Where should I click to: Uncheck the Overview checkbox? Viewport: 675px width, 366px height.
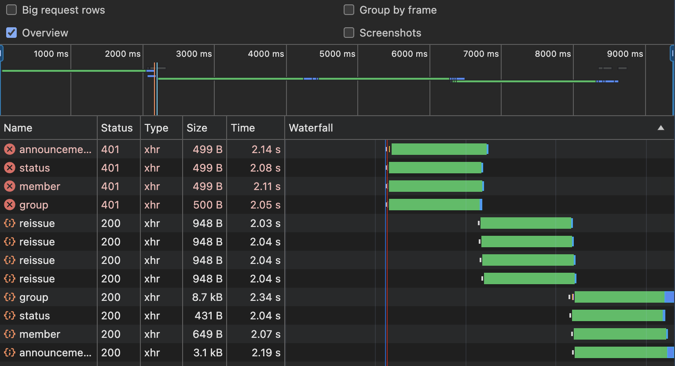(11, 33)
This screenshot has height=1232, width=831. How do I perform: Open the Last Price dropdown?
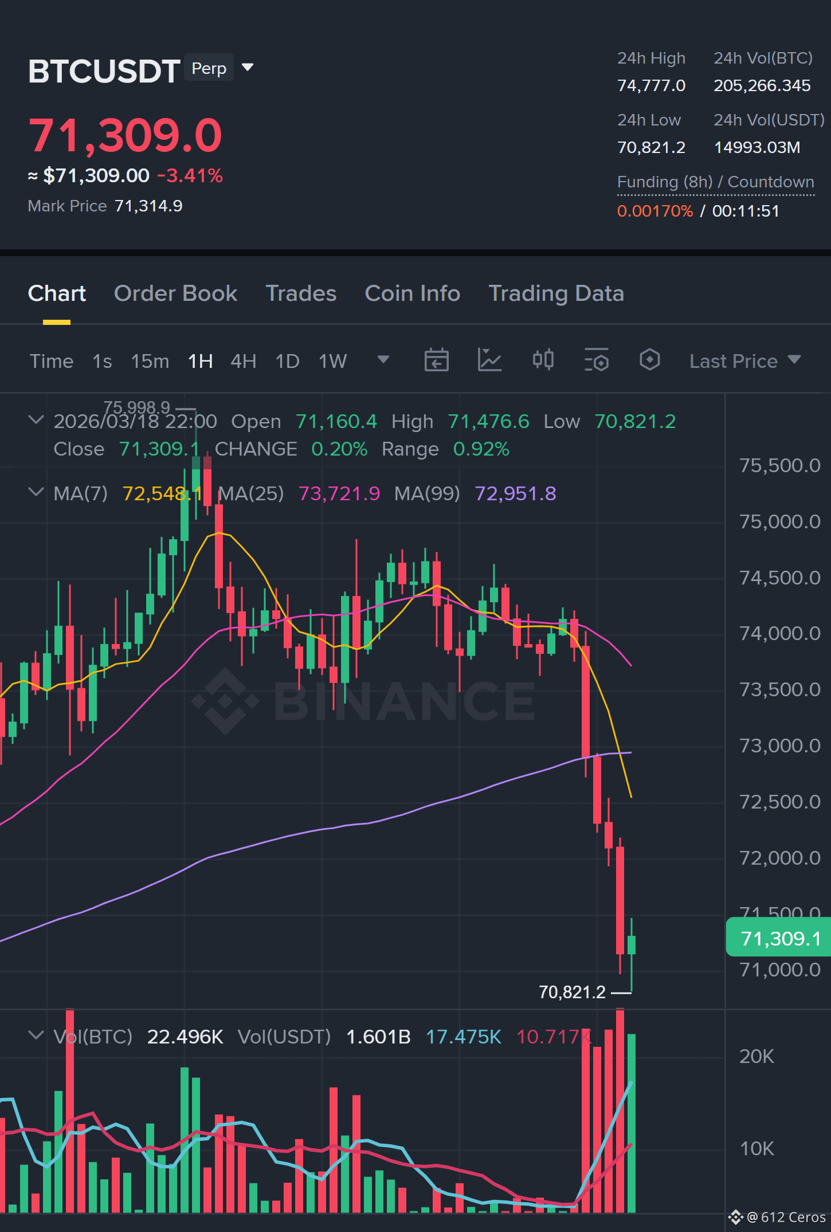[x=744, y=361]
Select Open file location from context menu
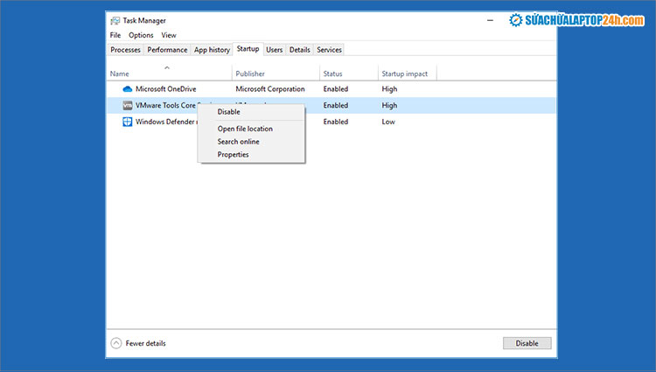 [x=245, y=129]
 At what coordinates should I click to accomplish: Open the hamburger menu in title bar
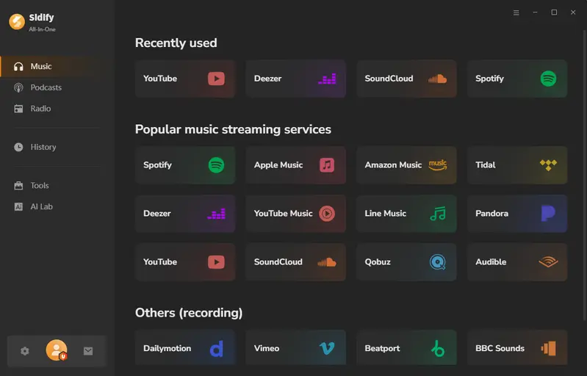coord(516,12)
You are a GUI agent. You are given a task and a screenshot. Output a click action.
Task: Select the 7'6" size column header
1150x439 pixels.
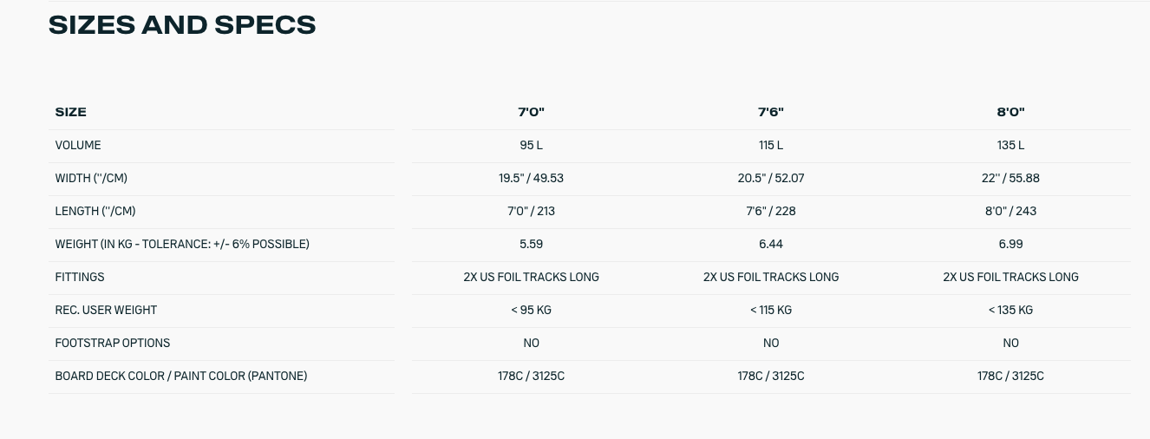[x=771, y=112]
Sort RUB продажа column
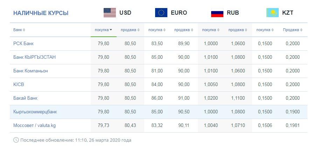 246,30
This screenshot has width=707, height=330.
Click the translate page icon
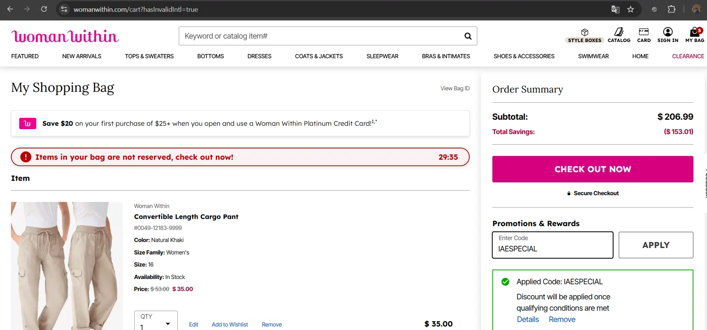pos(615,9)
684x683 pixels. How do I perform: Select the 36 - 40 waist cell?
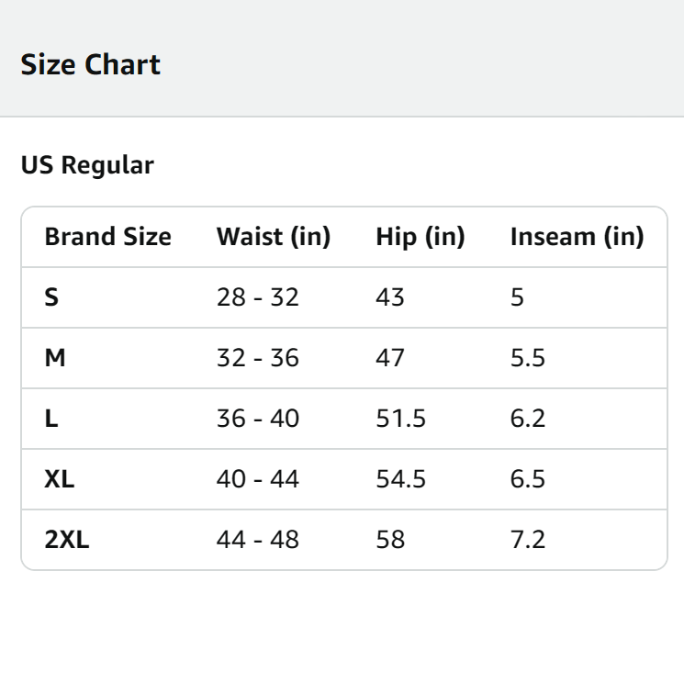257,419
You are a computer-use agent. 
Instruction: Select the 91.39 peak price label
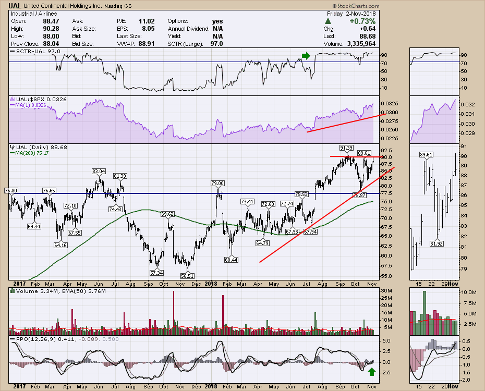[346, 149]
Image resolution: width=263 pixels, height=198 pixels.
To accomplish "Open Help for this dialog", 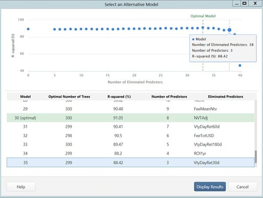I will click(21, 187).
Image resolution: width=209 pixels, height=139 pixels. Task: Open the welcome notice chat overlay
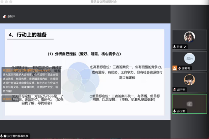click(31, 81)
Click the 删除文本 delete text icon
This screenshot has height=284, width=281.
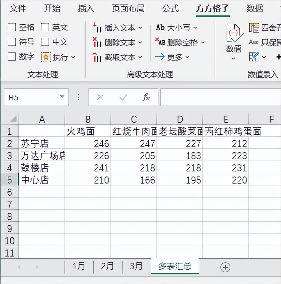coord(97,43)
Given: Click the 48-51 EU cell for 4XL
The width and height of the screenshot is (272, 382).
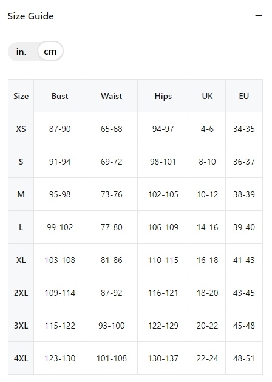Looking at the screenshot, I should tap(244, 358).
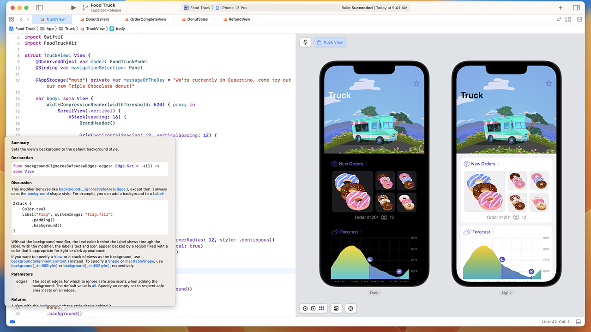591x332 pixels.
Task: Click the color scheme variant circle icon
Action: coord(350,308)
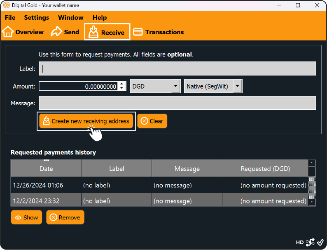Sort history by the Date column header
Screen dimensions: 327x250
[46, 169]

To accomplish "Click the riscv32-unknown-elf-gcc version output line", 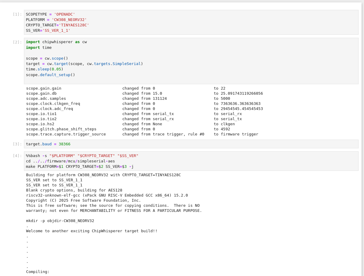I will point(107,195).
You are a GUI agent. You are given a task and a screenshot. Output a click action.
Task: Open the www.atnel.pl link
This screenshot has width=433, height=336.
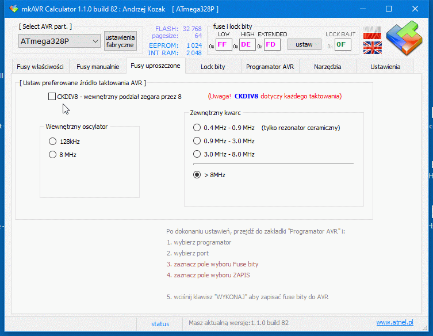click(x=394, y=323)
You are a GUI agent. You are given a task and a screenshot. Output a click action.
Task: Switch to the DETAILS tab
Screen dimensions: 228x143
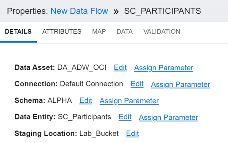coord(18,32)
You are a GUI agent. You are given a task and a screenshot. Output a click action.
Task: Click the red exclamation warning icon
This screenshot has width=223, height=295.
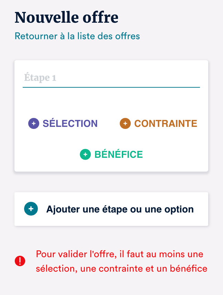(x=20, y=261)
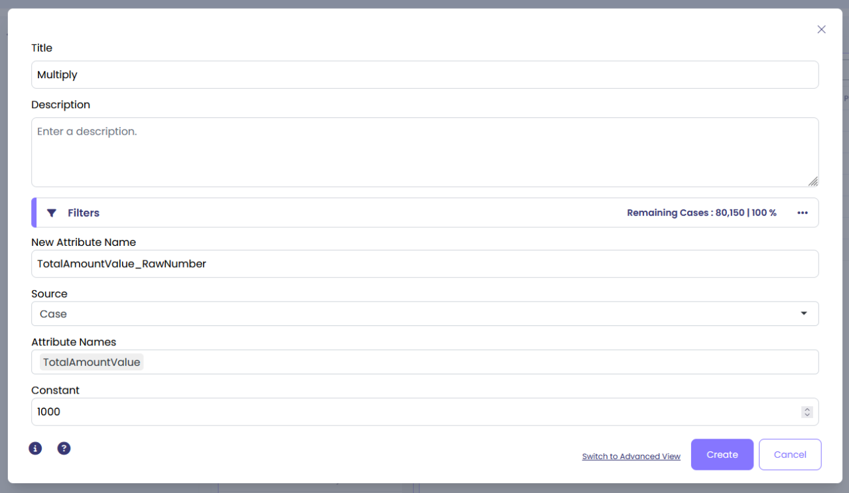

• **Exercise requirements**: Which lines run from the one containing "Screen dimensions: 228x143" to the end of the data above? Set down those lines exactly, and only those, without any pictures.

• **Result of this task**:
Screen dimensions: 228x143
coord(18,32)
You are a GUI agent. You are given a task and a screenshot. Output a click action.
Task: Click the red exclamation warning icon
This screenshot has width=223, height=295.
(x=20, y=261)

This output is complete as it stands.